■ Description of the task ■
Summarize the Colombian market note below in two sentences.

The Big Three
The MSCI COLCAP closed at 2,286.82 on Monday — the session low — down 15.04 points (−0.65%), landing exactly on the 200-day SMA (2,286.01). The index opened at 2,301.86, bounced briefly to 2,316.25 in the first hour, then sold off without recovery through the remainder of the session to close at 2,286.82. This is the second consecutive bearish session following Friday’s −1.33% decline, and the close at the session low on the 200-day SMA is the most critical technical moment of 2026. A close below 2,286 on Tuesday would break the primary trendline and confirm the first genuine medium-term breakdown since the February–March correction.
The government purchased US$290 million in dollars last week to fund the US$4 billion external bond buyback — the largest sovereign liability-management operation of 2026. Public Credit Director Javier Cuéllar is executing the buyback to retire shorter-dated high-coupon external debt (above 7%), cut the interest burden, and extend duration. The peso’s 17% year-over-year appreciation provides favorable entry points. The operation is a technocratic positive: the coupon savings improve the debt profile for whoever wins on May 31. But the equity market is not pricing the liability management — it is pricing the election uncertainty and the fiscal gap the next president inherits.

■ Data extract ■
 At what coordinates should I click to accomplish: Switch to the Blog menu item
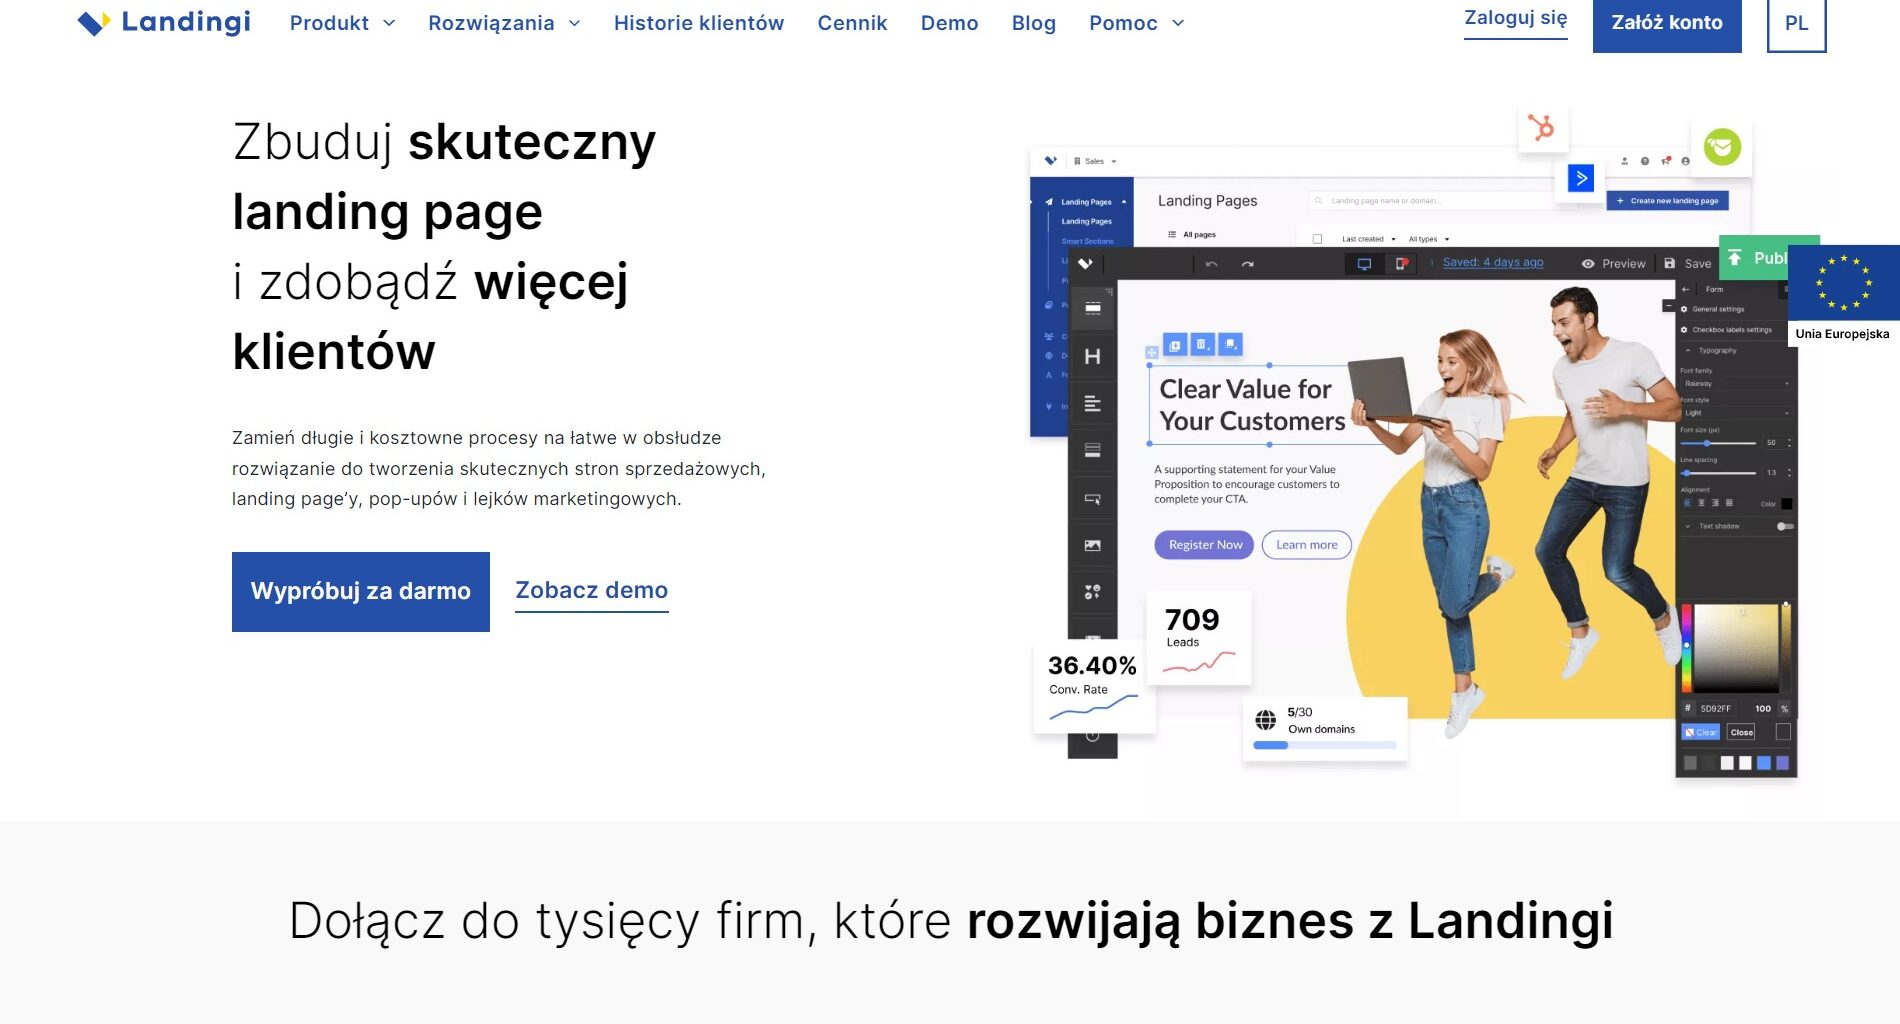(1033, 22)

■ Expected output ■
The MSCI COLCAP fell 15.04 points (−0.65%) on Monday to close at its session low of 2,286.82, landing on its 200-day SMA in a second straight bearish session after Friday's −1.33% decline, and a close below 2,286 on Tuesday would confirm the first genuine medium-term breakdown since the February–March correction. The government bought US$290 million last week to fund a US$4 billion external bond buyback that retires shorter-dated high-coupon debt and improves the debt profile, but the equity market is pricing election uncertainty and the fiscal gap the next president inherits rather than this operation.